- What needs to be done -
Nothing in the data may be changed; retype all of it.

Excerpts from a dataset
+ + + + + + +
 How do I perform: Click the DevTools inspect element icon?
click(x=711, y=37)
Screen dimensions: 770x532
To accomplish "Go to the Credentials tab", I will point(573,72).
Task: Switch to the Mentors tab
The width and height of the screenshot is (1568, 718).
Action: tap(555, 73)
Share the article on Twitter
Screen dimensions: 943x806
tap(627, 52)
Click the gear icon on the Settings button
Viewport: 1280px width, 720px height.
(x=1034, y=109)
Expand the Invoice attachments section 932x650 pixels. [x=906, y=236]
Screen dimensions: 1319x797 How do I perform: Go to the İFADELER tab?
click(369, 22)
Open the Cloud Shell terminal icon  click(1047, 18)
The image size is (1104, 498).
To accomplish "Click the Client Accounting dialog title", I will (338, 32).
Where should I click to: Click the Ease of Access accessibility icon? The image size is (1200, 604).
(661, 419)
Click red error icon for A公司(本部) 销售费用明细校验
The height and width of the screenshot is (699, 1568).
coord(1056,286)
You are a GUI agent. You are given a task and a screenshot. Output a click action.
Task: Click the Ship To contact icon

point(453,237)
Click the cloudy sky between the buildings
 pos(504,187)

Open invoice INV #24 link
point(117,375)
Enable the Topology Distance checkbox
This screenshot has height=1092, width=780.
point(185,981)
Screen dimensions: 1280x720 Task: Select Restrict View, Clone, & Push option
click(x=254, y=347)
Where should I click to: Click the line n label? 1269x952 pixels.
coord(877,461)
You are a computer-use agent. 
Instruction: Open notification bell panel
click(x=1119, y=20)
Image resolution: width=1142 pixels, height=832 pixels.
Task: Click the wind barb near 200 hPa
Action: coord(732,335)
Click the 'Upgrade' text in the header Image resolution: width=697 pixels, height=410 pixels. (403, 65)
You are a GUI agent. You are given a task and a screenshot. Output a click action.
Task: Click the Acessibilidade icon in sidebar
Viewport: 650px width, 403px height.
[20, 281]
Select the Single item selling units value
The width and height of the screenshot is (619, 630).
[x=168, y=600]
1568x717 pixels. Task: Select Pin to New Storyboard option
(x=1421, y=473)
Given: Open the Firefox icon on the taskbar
+ + + + + + +
- Written answer -
 How do I perform: Click the DevTools inspect element icon?
click(x=711, y=37)
Screen dimensions: 770x532
To accomplish "Go to the Credentials tab", I will point(573,72).
Task: Switch to the Mentors tab
The width and height of the screenshot is (1568, 718).
Action: tap(555, 73)
Share the article on Twitter
Screen dimensions: 943x806
tap(627, 52)
Click the gear icon on the Settings button
Viewport: 1280px width, 720px height.
(x=1034, y=109)
Expand the Invoice attachments section 932x650 pixels. [x=906, y=236]
Screen dimensions: 1319x797 How do I perform: Go to the İFADELER tab?
click(369, 22)
Open the Cloud Shell terminal icon  click(1047, 18)
The image size is (1104, 498).
To accomplish "Click the Client Accounting dialog title", I will (338, 32).
Where should I click to: Click the Ease of Access accessibility icon? The image size is (1200, 604).
(661, 419)
Click red error icon for A公司(本部) 销售费用明细校验
The height and width of the screenshot is (699, 1568).
coord(1056,286)
You are a GUI agent. You are given a task and a screenshot. Output a click action.
Task: Click the Ship To contact icon

point(453,237)
Click the cloudy sky between the buildings
 pos(504,187)

Open invoice INV #24 link
point(117,375)
Enable the Topology Distance checkbox
This screenshot has height=1092, width=780.
point(185,981)
Screen dimensions: 1280x720 Task: Select Restrict View, Clone, & Push option
click(x=254, y=347)
Where should I click to: Click the line n label? 1269x952 pixels.
coord(877,461)
You are a computer-use agent. 
Instruction: Open notification bell panel
click(x=1119, y=20)
Image resolution: width=1142 pixels, height=832 pixels.
Task: Click the wind barb near 200 hPa
Action: coord(732,335)
Click the 'Upgrade' text in the header Image resolution: width=697 pixels, height=410 pixels. (403, 65)
You are a GUI agent. You are given a task and a screenshot. Output a click action.
Task: Click the Acessibilidade icon in sidebar
Viewport: 650px width, 403px height.
[20, 281]
Select the Single item selling units value
The width and height of the screenshot is (619, 630).
[x=168, y=600]
1568x717 pixels. Task: Select Pin to New Storyboard option
(x=1421, y=473)
Given: Open the Firefox icon on the taskbar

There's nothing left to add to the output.